I propose a system closely similar to the NHL’s. If we limit the professional roster to 32 players, we will see an increased competition for play time in the NFL, and create more of a competition for a spot on the roster. With 32 players, each team would have two full sides of the ball, kicker and punter, and 6 players on the bench. With the increased strategy involved in player management, the pressure to perform would increase greatly, limiting the spread air attack that we see in New England and New Orleans to a strategic few possible receivers, and the extensive linebacking corps we see in Boston and Pittsburgh to a select few dominant players. With an increased appeal to the fan base in the excitement of the game and the appeal of minor league games, the income will come in waves.
NFL Europa has been called a mistake by many people. Most fans believe that the NFL should never have attempted to move to Europe. In its essence however, most fans I have talked to believe that the system was good for young prospects and unkown players to exhibit their ability. The problem was, however, that with the huge 45 player rosters in the NFL, even the high risk, high reward players are signed to multi-million dollar salaries to sit on the bench. They rarely get any real playing time in game situations, and as such, their potential and ability cannot be truly evaluated. Even in its limited time to develop, NFL Europa and other semi-pro leagues have produced successful players in the past, including the NFL great Kurt Warner, who won two Super Bowls with two different teams. Warner would never have been given the chance without his time and exposure on the Iowa Barn Stormers in the AFL.

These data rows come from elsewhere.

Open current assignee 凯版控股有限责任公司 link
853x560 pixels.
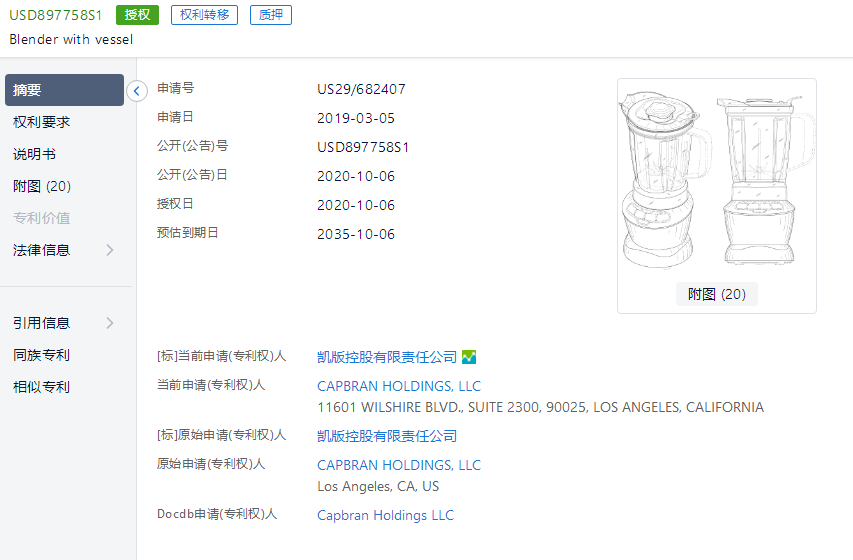[387, 357]
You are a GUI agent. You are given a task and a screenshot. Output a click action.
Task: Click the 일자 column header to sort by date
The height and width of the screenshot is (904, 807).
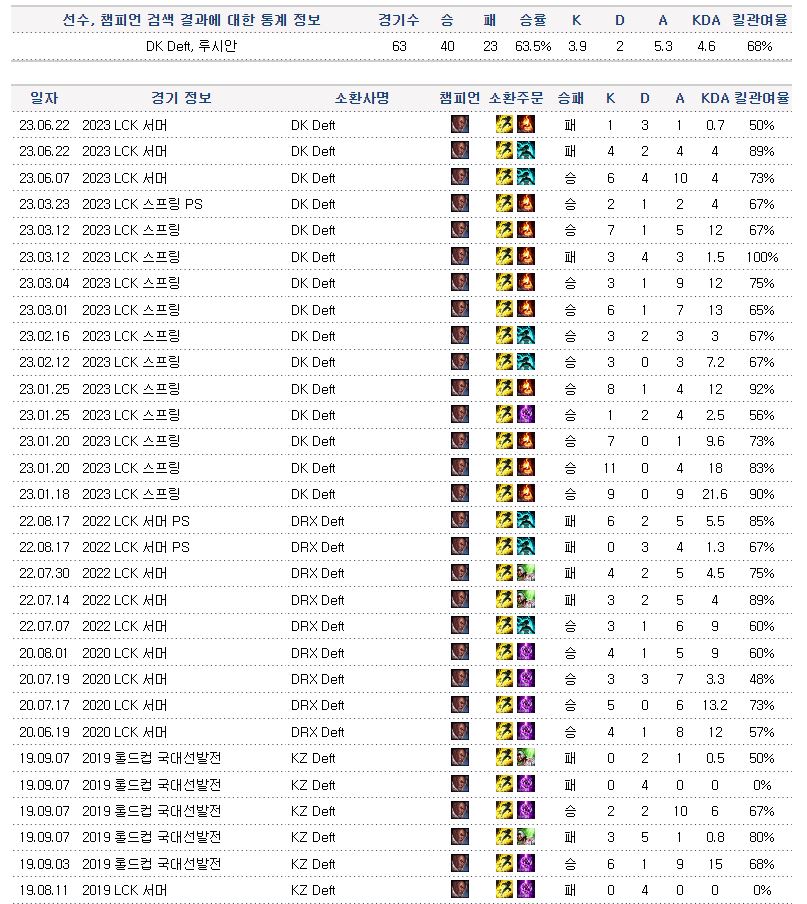(36, 97)
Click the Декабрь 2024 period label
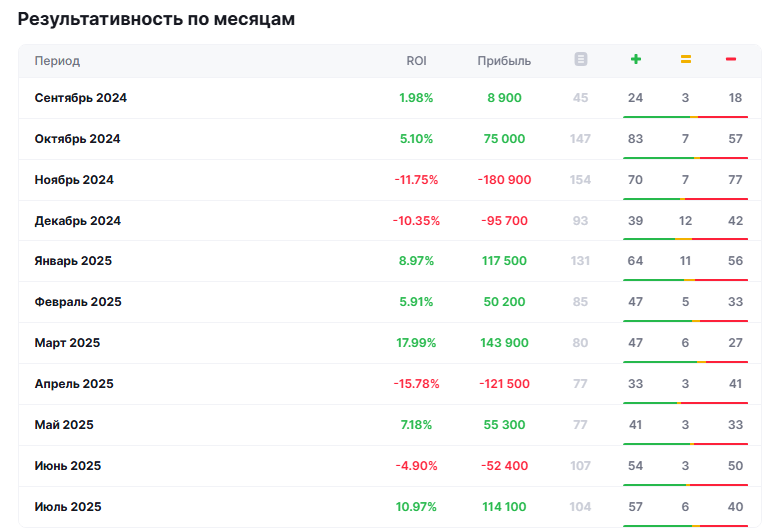This screenshot has height=530, width=762. 78,221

Why this concept hasn’t been discussed in greater detail among the NFL elite, I cannot say. With the possible lockout between the NFLPA and the owners of the NFL, neither side wants to give in. However, with my proposal, both sides can benefit. The owners would not have to increase the length of the season to increase their cash flow if they have more income from their minor league affiliates. They would also get their restrictions on rookie contracts with the introduction of the NHL’s “2 Way” contracts. This is a system that limits the draft picks’ salaries to $900K, and can be sent up and back down both ways without being put on the waiver wire. It would end up basing team play back to the original dynamic of player chemistry rather than free agent buy outs and stacked teams. Now, players might not necessarily like the changes right away (many of the stars would hate losing their big paychecks and their garunteed spots), but the benchwarmers and the players of the future will drive for the changes to get more playing time and greater chances to shine.